Universalis

Monday, May 19, 2003

One of this earth's most unfortunate hermits: Pietro di Morone

Today we celebrate a saint who may have been the most unlucky hermit in history. Pietro di Morone, born in about 1209, grew up pious but poor, got a rudimentary education, and when he was 20 years old he went into the mountains to live as a hermit. Word got around about his wisdom and people kept going out to his hermitage to receive his counsel. Eventually, he was persuaded to accept ordination, and became the head of a community of hermits on Mt. Morone. Pietro lived a holy life of prayer in (relative) peace and obscurity, until 1294.

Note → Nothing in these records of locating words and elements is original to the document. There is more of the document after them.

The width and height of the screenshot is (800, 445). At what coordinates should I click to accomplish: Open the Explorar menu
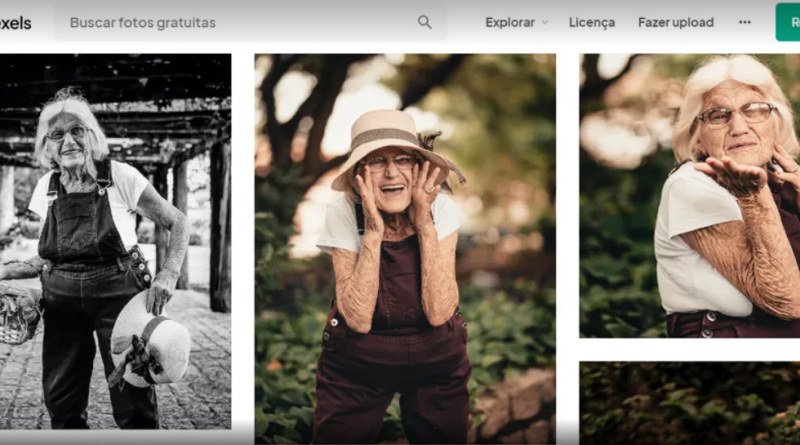(510, 22)
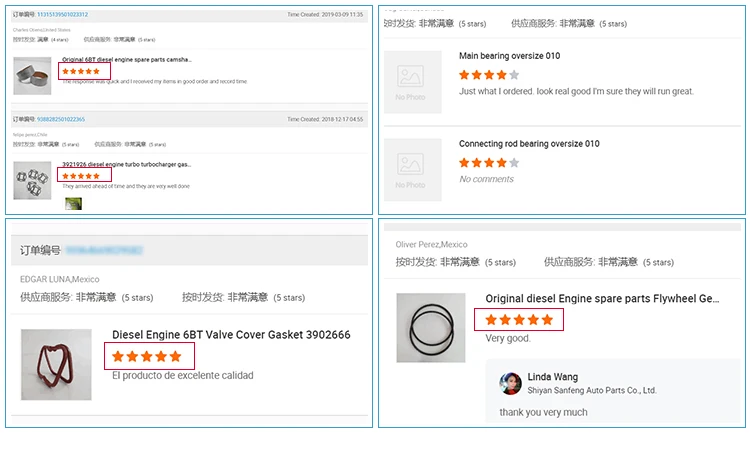
Task: Open Diesel Engine 6BT Valve Cover Gasket 3902666
Action: point(231,335)
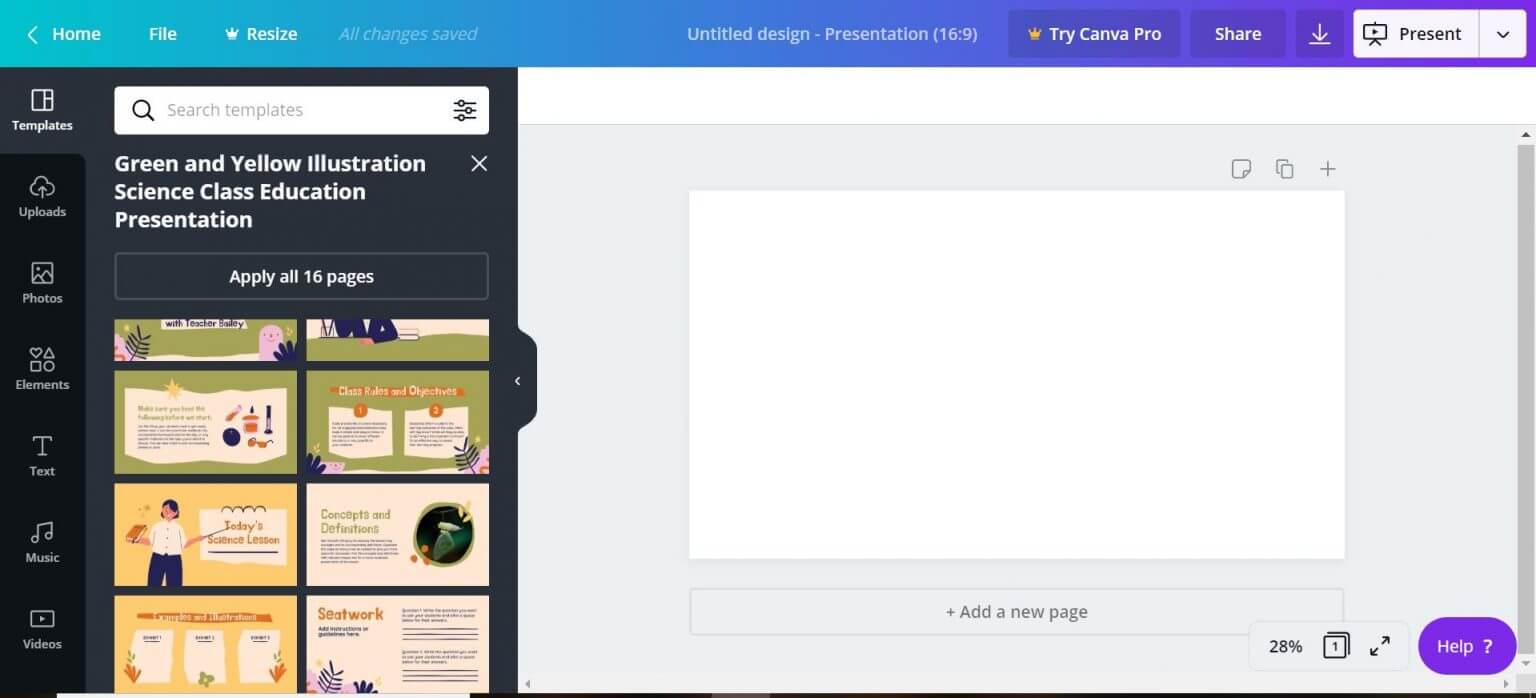Add notes to the current page

pos(1241,168)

Now, in 1292, Pope Nicholas IV had died. For 27 months, the cardinals had met in conclave --- but political intrigue and family rivalries kept them from electing Nicholas' successor. The faithful were getting antsy. So Pietro the hermit sent a message to the cardinals, calling the wrath of God down upon them unless they did their duty and elected _somebody_ to be the next pope. The cardinals did settle down and do their duty, and elected a pope: Pietro., now renamed Celestine V.

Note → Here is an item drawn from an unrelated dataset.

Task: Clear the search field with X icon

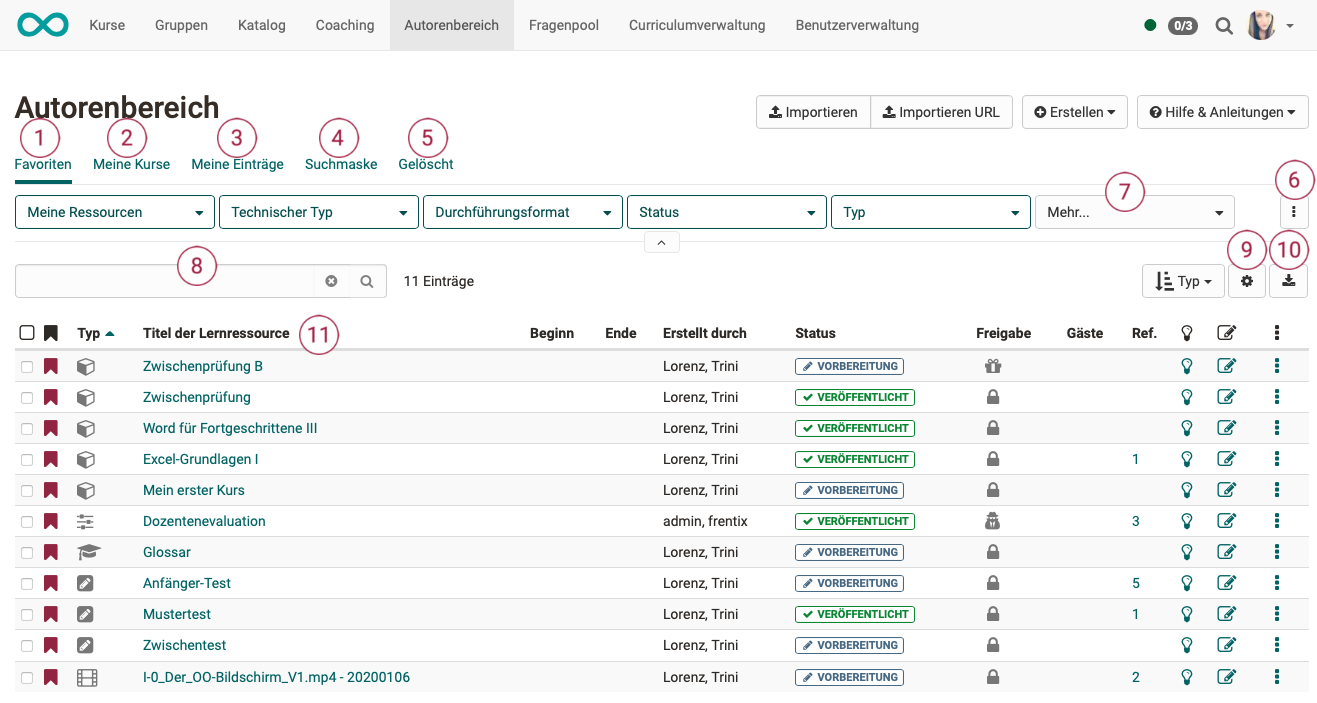Action: pyautogui.click(x=331, y=282)
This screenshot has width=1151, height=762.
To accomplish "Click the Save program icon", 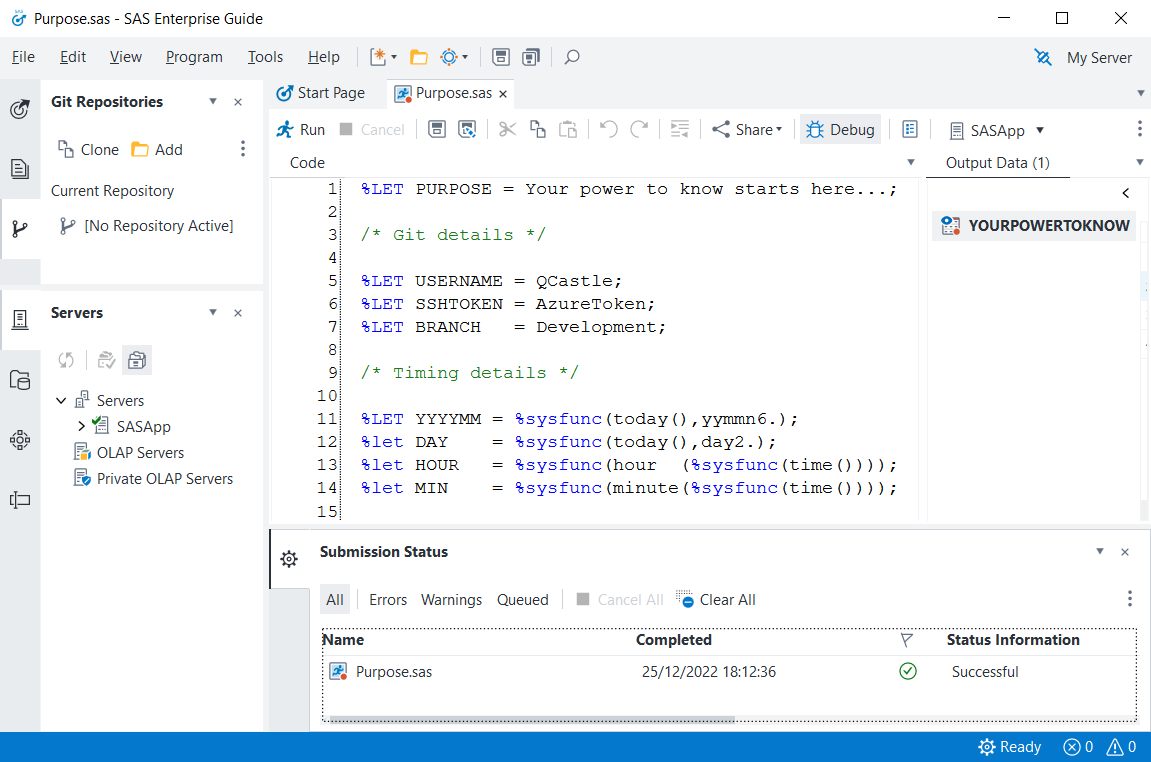I will [436, 130].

This selection delighted the faithful, who wildly welcomed their new pope. It was also beguiling to the power-hungry and the job seekers and the lovers of intrigue, who saw in this simple other-worldly outsider an opportunity for advancing their various interests by manipulation. For Pietro/Celestine himself, it was just bewildering.

Pietro endured being "Celestine V pp" for 5 months. Tired, bewildered, and homesick for his solitary life, he became convinced that the duties of being the pope were beyond his capabilities, and on December 13, 1294, he abdicated, put off the pontifical vestments, and went back to his hermitage in the mountains.

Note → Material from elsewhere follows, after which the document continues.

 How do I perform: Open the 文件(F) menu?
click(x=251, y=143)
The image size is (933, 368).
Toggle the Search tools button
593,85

The conclave met again, and it didn't take very long this time to elect Boniface VIII, the total opposite of Celestine. Boniface was arrogant and cruel and contemptuous, and gifted in political intrigue, whereas Pietro/Celestine was self-effacing and an innocent, politically naive. Boniface had few friends, and made many enemies. Afraid that Pietro/Celestine, whom the faithful still loved, would become the center of active opposition to him, Boniface had Pietro arrested and imprisoned in a fortress. Pietro's reaction to this: "I wanted nothing in this world but a cell, and a cell they have given me." After 10 months in prison, Pietro died, still imprisoned, on this day in 1296. There were reasonably-founded public suspicions that he was assassinated by or at the order of Boniface.

Boniface, in due time, died himself, and Boniface's successor, Clement V, canonized Pietro di Morone, Celestine V, in 1313.